• LISTED ENTRIES:
• • • •
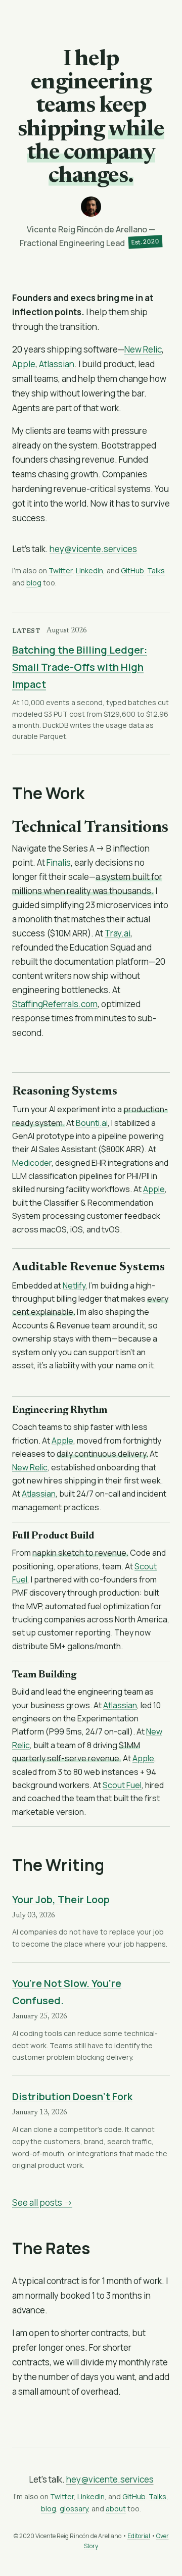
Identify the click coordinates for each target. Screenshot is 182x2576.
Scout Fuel (122, 1785)
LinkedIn (89, 570)
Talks (156, 570)
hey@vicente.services (93, 549)
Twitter (60, 570)
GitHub (132, 570)
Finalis (59, 862)
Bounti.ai (92, 1122)
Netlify (74, 1285)
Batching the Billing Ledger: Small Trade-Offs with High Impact (79, 667)
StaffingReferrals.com (55, 1004)
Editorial (138, 2536)
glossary (74, 2508)
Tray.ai (117, 933)
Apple (23, 364)
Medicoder (32, 1162)
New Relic (143, 349)
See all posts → (42, 2202)
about (116, 2508)
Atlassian (56, 364)
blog (33, 582)
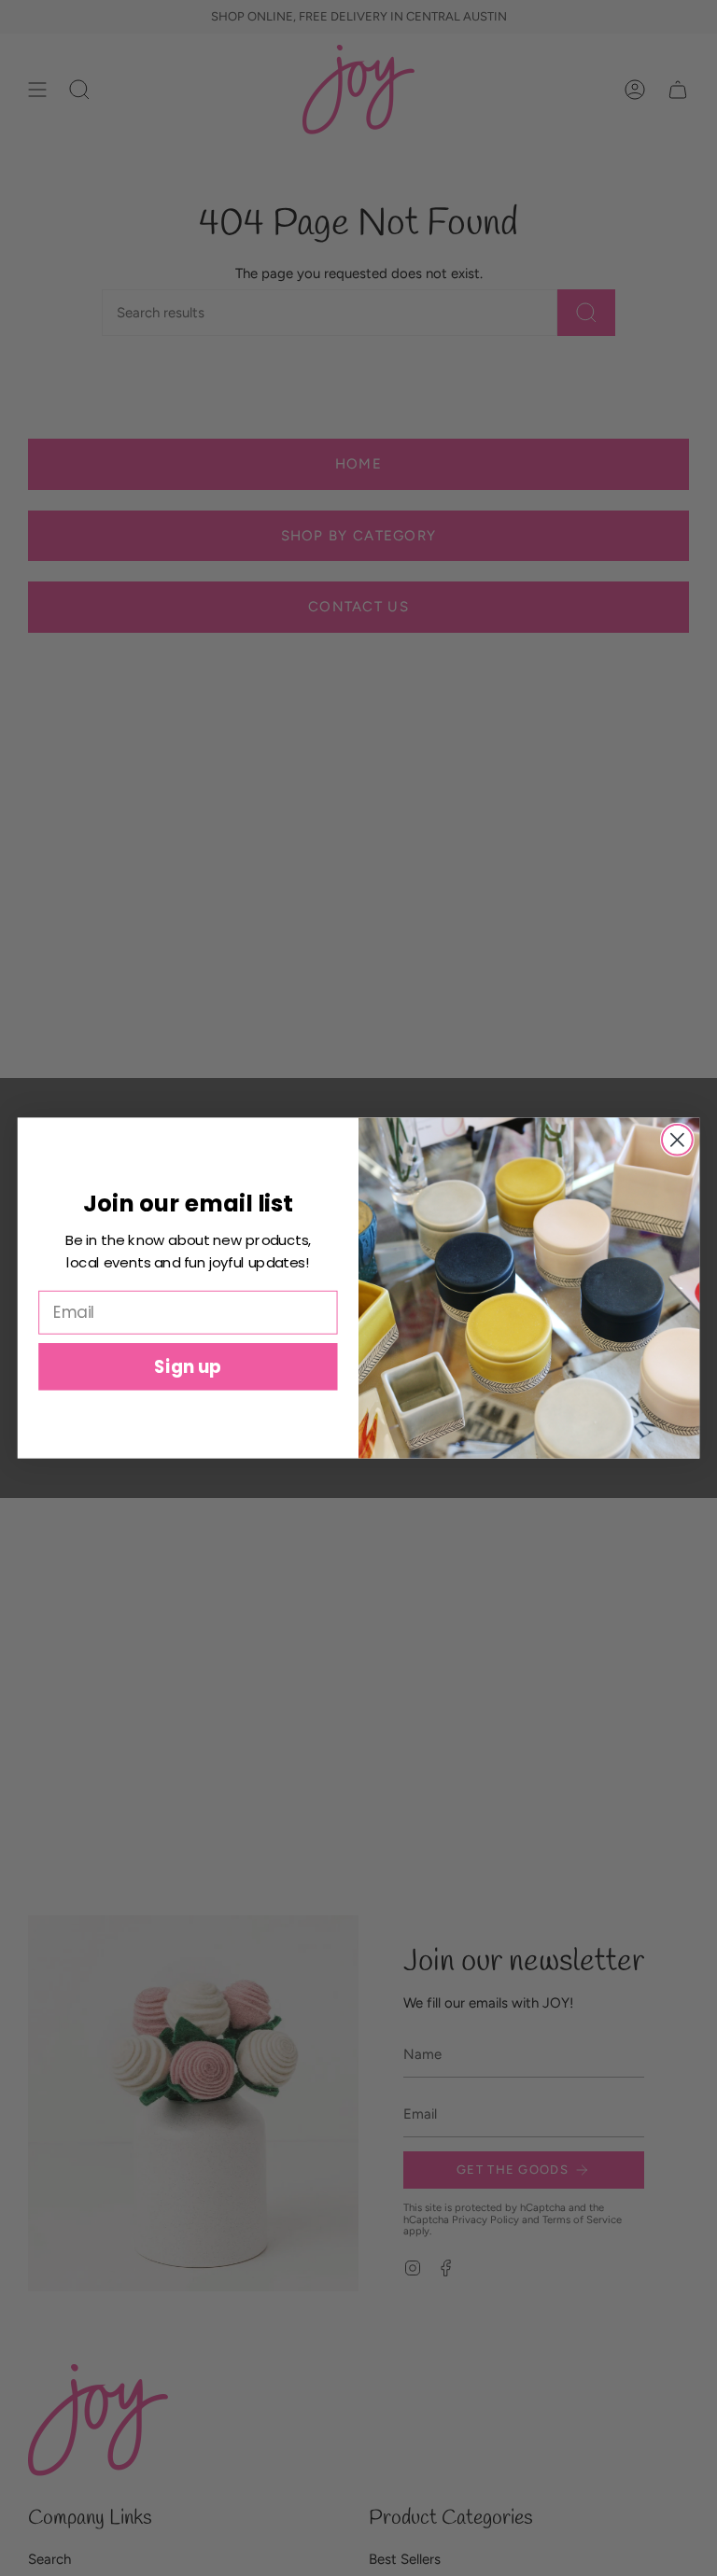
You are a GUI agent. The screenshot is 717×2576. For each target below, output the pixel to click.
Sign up (187, 1366)
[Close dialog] (677, 1140)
• • • •
• WHAT TO PRODUCE: Whenever a line in the data holds "click", copy that line.

• OUTPUT FOR THIS TASK:
Identify the click coordinates for each target. Screenshot is 182x2576.
You are a GUI agent. The screenshot is 717×2576. For each target below, output the pixel to click.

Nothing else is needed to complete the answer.